Problem requirements — Once the line containing "Screen dimensions: 2560x1369" is found in the records below, return it and each following line exactly, up to and including the line containing "Image resolution: width=1750", and nothing else.

(Material shown begins)

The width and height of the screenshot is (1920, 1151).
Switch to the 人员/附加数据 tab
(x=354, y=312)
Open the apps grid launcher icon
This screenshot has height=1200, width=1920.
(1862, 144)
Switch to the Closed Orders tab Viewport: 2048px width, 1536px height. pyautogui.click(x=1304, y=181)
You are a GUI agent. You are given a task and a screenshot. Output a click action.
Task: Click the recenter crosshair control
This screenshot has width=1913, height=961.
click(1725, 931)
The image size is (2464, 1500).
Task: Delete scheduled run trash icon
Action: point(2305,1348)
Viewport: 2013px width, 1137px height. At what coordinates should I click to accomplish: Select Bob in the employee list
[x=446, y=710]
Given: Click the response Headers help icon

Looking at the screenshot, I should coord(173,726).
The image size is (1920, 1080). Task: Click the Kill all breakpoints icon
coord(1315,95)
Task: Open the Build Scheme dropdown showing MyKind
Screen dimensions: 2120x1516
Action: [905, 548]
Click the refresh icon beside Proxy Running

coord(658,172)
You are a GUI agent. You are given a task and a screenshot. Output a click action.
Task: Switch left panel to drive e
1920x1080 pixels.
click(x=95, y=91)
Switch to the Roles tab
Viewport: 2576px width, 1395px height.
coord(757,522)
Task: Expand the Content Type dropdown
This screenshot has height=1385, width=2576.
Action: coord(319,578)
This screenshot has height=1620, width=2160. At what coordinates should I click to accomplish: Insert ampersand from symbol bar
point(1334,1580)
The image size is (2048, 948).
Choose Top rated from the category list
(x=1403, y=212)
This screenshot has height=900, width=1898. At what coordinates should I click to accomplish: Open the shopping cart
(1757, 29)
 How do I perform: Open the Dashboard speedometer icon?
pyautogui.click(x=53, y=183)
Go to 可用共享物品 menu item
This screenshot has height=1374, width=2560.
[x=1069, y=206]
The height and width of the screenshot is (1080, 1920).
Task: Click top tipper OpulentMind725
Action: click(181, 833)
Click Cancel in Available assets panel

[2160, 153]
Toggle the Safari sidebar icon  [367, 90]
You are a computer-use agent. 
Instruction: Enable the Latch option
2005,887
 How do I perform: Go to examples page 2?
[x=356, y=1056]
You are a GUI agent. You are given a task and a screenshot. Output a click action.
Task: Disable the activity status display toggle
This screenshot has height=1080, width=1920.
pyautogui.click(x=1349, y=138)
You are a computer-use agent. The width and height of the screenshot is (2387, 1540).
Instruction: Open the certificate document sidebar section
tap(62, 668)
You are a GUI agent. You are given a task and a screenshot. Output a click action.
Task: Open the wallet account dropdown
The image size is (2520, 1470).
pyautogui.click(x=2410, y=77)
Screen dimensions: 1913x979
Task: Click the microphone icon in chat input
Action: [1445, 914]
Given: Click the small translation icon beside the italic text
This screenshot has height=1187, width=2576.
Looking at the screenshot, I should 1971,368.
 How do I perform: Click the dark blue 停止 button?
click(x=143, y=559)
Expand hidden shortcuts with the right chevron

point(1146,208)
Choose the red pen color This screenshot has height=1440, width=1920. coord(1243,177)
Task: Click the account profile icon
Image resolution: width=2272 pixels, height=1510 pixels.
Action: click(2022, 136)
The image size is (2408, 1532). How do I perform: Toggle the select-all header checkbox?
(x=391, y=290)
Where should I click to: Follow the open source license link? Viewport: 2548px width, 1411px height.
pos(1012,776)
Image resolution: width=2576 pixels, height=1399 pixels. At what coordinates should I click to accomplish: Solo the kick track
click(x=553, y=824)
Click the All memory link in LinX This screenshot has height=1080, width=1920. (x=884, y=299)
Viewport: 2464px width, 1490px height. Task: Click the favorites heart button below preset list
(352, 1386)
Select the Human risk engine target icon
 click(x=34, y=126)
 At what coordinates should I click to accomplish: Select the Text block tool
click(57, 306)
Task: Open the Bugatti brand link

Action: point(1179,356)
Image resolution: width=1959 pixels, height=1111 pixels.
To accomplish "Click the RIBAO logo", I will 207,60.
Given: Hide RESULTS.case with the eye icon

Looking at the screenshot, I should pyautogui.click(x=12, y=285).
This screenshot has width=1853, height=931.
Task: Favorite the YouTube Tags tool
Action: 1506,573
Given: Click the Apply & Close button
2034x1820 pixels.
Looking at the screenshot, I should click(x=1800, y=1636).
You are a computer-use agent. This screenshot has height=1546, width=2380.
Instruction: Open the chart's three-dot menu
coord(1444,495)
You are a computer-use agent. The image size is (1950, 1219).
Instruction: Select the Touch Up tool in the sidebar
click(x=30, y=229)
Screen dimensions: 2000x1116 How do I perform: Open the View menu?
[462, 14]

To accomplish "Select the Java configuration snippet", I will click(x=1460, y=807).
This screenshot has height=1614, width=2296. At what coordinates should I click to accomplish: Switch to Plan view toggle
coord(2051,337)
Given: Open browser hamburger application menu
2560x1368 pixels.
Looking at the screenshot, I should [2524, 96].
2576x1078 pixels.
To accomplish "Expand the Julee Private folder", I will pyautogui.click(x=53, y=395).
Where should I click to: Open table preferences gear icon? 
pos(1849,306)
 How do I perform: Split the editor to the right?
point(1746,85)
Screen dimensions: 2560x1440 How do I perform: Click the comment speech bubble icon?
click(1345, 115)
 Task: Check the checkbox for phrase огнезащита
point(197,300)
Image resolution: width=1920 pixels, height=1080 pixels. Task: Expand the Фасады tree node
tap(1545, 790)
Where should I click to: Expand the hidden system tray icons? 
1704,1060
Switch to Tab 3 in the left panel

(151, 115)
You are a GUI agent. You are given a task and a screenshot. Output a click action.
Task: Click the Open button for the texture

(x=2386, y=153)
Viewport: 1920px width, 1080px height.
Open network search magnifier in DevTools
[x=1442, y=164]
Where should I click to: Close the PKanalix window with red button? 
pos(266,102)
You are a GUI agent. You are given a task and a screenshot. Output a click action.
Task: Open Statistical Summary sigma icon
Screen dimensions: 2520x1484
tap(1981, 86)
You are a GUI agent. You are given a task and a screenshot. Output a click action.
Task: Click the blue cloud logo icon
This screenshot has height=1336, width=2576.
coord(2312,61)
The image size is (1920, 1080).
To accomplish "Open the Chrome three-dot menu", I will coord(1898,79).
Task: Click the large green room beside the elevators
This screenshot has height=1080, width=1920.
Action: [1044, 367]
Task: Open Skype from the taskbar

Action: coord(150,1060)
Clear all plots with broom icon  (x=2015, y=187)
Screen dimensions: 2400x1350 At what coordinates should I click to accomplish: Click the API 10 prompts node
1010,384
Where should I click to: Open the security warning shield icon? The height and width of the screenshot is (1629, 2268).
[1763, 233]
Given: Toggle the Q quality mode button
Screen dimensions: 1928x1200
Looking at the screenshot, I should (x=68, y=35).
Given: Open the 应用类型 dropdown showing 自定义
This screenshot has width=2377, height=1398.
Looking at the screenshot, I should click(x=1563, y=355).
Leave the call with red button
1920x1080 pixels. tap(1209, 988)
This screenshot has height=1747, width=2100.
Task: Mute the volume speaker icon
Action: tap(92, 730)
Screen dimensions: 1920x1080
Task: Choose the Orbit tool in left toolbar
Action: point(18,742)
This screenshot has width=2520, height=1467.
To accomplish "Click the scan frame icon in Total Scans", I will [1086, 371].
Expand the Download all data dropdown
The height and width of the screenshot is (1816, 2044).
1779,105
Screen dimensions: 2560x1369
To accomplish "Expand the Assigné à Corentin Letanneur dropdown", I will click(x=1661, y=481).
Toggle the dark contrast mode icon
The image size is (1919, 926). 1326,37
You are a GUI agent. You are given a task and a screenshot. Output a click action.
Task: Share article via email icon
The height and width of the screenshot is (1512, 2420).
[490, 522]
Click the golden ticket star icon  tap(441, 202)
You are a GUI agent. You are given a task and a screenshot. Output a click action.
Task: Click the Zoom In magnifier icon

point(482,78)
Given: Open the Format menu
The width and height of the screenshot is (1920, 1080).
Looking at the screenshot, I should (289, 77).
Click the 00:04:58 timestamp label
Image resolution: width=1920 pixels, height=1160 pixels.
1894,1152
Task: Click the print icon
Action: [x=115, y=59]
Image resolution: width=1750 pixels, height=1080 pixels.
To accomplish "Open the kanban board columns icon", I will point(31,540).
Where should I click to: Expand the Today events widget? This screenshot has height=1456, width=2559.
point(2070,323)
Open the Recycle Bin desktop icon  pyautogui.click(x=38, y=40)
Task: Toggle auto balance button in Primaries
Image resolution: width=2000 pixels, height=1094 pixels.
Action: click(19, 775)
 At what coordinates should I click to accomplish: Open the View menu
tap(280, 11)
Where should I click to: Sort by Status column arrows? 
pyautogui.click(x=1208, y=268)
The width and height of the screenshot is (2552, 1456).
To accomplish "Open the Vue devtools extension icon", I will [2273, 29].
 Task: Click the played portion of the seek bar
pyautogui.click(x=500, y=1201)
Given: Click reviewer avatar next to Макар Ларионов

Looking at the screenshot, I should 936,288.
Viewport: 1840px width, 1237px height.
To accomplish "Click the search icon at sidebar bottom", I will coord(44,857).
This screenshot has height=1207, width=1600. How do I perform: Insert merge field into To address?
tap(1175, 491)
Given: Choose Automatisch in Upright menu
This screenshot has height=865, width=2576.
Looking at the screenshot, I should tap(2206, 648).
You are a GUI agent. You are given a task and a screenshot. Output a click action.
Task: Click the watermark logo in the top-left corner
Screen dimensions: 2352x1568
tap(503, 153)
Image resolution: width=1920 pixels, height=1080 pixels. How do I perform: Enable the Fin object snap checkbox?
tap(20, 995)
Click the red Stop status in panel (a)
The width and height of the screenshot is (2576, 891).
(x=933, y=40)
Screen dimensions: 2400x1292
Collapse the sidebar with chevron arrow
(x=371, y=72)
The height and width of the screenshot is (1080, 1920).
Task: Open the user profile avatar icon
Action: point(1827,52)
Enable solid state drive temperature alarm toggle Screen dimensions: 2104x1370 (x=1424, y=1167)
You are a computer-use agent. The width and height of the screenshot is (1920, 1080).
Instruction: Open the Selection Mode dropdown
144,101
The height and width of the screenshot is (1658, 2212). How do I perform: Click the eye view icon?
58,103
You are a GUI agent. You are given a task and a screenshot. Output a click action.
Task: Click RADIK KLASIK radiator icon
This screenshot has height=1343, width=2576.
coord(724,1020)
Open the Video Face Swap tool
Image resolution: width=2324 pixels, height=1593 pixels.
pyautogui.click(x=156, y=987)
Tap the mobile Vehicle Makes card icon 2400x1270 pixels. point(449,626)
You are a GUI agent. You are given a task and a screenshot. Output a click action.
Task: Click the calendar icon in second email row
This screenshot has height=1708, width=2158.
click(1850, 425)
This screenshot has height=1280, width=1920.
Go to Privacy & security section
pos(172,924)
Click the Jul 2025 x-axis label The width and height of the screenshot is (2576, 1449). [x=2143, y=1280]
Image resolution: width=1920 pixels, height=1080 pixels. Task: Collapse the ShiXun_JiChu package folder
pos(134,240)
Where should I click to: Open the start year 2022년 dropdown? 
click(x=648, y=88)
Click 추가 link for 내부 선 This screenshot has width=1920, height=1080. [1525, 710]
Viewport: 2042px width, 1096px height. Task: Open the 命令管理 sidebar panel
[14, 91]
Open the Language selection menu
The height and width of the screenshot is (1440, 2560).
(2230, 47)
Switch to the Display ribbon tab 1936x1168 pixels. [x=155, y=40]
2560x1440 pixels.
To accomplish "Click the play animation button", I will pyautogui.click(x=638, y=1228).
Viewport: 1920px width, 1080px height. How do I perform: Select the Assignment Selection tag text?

(Material shown ends)

Written response —
Screen dimensions: 2560x1369
To accomplish "Expand the Assigné à Corentin Letanneur dropdown", I will click(x=1661, y=481).
Toggle the dark contrast mode icon
The image size is (1919, 926). 1326,37
You are a GUI agent. You are given a task and a screenshot. Output a click action.
Task: Share article via email icon
The height and width of the screenshot is (1512, 2420).
[490, 522]
Click the golden ticket star icon  tap(441, 202)
You are a GUI agent. You are given a task and a screenshot. Output a click action.
Task: Click the Zoom In magnifier icon

point(482,78)
Given: Open the Format menu
The width and height of the screenshot is (1920, 1080).
Looking at the screenshot, I should (289, 77).
Click the 00:04:58 timestamp label
Image resolution: width=1920 pixels, height=1160 pixels.
1894,1152
Task: Click the print icon
Action: [x=115, y=59]
Image resolution: width=1750 pixels, height=1080 pixels.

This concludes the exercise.